Designing a Korean Error Corpus From Your Own Mistakes
The reader can turn personal Korean mistakes into a searchable error corpus that reveals patterns and supports targeted improvement.
Why this matters
Most learners waste their mistakes.
A tutor corrects a sentence. A language partner rewrites a message. A teacher marks an essay. A speech-recognition tool fails to understand a phrase. The learner nods, feels briefly enlightened, and then the correction vanishes into a chat log, notebook margin, or memory fog.
The mistake was useful for ten seconds. Then it stopped being data.
A personal Korean error corpus changes that. It is a structured record of your recurring mistakes: wrong sentence, corrected sentence, context, error type, explanation, date, and follow-up practice. The goal is not to collect shame. The goal is to detect patterns.

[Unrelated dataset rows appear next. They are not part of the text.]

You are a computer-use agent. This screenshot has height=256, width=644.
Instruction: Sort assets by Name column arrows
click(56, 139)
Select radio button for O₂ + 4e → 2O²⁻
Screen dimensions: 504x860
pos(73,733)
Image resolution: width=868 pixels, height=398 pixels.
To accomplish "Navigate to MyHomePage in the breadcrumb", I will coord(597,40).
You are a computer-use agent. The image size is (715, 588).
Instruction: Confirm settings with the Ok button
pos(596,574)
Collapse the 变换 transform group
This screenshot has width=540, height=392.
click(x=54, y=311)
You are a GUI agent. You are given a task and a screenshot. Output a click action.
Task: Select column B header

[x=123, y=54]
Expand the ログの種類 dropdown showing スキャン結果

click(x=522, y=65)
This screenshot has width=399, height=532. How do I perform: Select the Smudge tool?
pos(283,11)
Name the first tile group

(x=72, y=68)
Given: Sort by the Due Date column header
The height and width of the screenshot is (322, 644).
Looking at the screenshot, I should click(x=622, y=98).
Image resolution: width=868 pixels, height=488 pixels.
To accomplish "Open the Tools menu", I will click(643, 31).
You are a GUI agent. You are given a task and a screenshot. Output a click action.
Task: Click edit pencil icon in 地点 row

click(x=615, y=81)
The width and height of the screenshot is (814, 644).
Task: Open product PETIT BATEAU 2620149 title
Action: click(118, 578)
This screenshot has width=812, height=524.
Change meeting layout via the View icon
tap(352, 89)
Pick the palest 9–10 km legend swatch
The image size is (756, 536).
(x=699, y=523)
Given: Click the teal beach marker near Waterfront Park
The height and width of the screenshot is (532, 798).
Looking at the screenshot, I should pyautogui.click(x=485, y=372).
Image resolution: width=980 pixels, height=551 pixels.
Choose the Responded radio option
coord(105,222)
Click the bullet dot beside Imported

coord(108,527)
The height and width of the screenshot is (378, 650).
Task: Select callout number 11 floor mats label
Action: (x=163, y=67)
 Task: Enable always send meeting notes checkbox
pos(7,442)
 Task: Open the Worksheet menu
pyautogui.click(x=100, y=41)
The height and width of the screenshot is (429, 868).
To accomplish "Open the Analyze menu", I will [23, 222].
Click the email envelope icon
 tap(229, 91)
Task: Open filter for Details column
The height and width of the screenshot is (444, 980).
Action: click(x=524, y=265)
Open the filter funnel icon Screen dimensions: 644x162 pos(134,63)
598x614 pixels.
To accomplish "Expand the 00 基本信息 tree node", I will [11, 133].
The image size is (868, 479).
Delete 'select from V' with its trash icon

One particle error may be random. Twenty particle errors sorted by context reveal a grammar problem. One awkward email sentence is annoying. Ten awkward email sentences tagged by register reveal a workplace Korean problem. One misheard phrase is normal. Fifty misheard phrases categorized by sound change reveal a listening problem.
What counts as an error?
An error is not only a red-marked grammar mistake. For serious Korean study, include several types.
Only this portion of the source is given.